- Born: May 5, 1894 Glencoe, Minnesota, U.S.
- Died: October 9, 1975 (aged 81) Seattle, Washington, U.S.
- Occupations: Psychologist, Professor, Designer
- Spouse: Hermione D. Dvorak
- Children: 3 daughters
- Relatives: John C. Dvorak (nephew)

= August Dvorak =

American educational psychologist (1894–1975)

August Dvorak (May 5, 1894 - October 9, 1975) was an American educational psychologist and professor of education at the University of Washington in Seattle, Washington.
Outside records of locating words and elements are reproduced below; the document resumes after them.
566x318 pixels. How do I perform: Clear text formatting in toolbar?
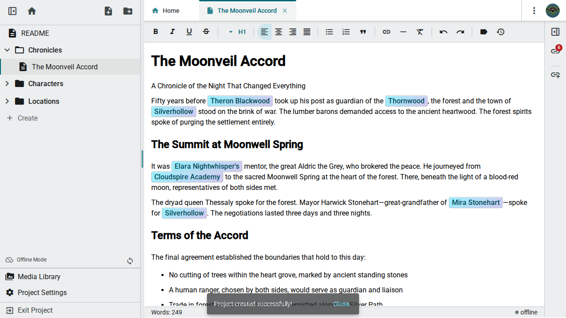click(x=420, y=32)
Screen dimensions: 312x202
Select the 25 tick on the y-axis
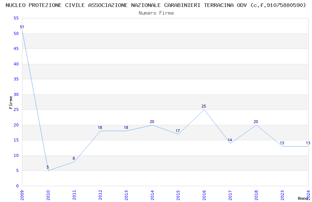click(16, 110)
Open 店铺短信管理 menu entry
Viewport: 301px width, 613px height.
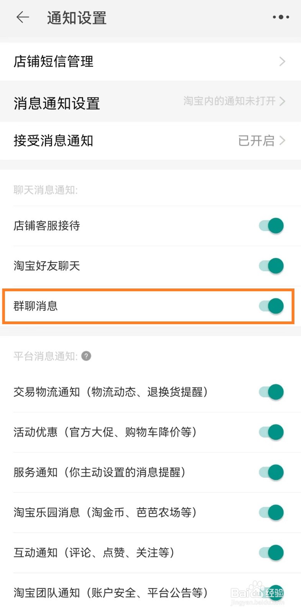click(151, 61)
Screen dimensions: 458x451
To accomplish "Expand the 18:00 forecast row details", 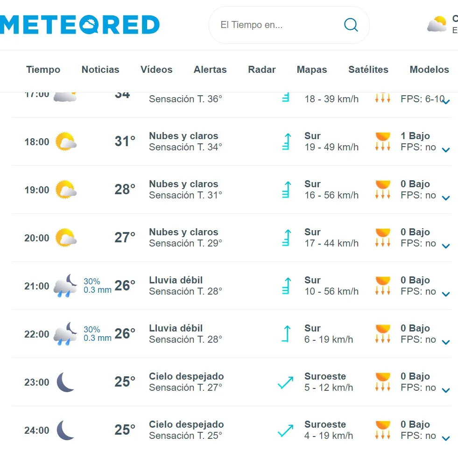I will tap(446, 150).
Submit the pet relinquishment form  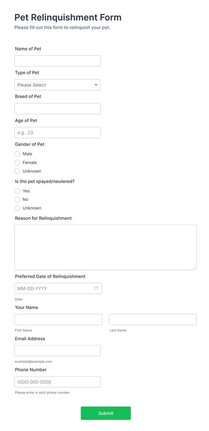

He and his brother-in-law, William Dealey, are best known for creating the Dvorak keyboard layout in the 1930s as a replacement for the QWERTY keyboard layout.

While his name is pronounced /cs/, with the ř roughly as a simultaneous trilled /[r]/ and /[ʒ]/ due to him being of Czech descent, Dvorak's family in the U.S. pronounces it /ˈdvɔræk/, with an English r.

== Early life ==
August Dvorak was born on May 5, 1894.

=== Military service ===
Dvorak served with the American Army Field Artillery during the punitive expedition against Pancho Villa and was wounded during the campaign. Afterward he was discharged and enlisted in the United States Naval Reserve, teaching mathematics and navigation until World War I, during which he served aboard the captured German privateer USS Callao bringing troops home until his discharge in 1919. Later, he was the captain of a Gato-class submarine in the United States Navy during World War II.

=== Education ===
Dvorak graduated from the University of Minnesota with a B.A. in 1920 and a Ph.D. in 1923. He taught at the University of Washington from 1923 to 1964.

==Keyboard development==
In the 1940s, Dvorak designed keyboard layouts for people with the use of one hand.

Dvorak and Dealey, together with Nellie Merrick and Gertrude Ford, wrote the book Typewriting Behavior, published in 1936. The book is an in-depth report on the psychology and physiology of typing.
==Life and family==

Dr. August Dvorak died in Seattle on October 9, 1975.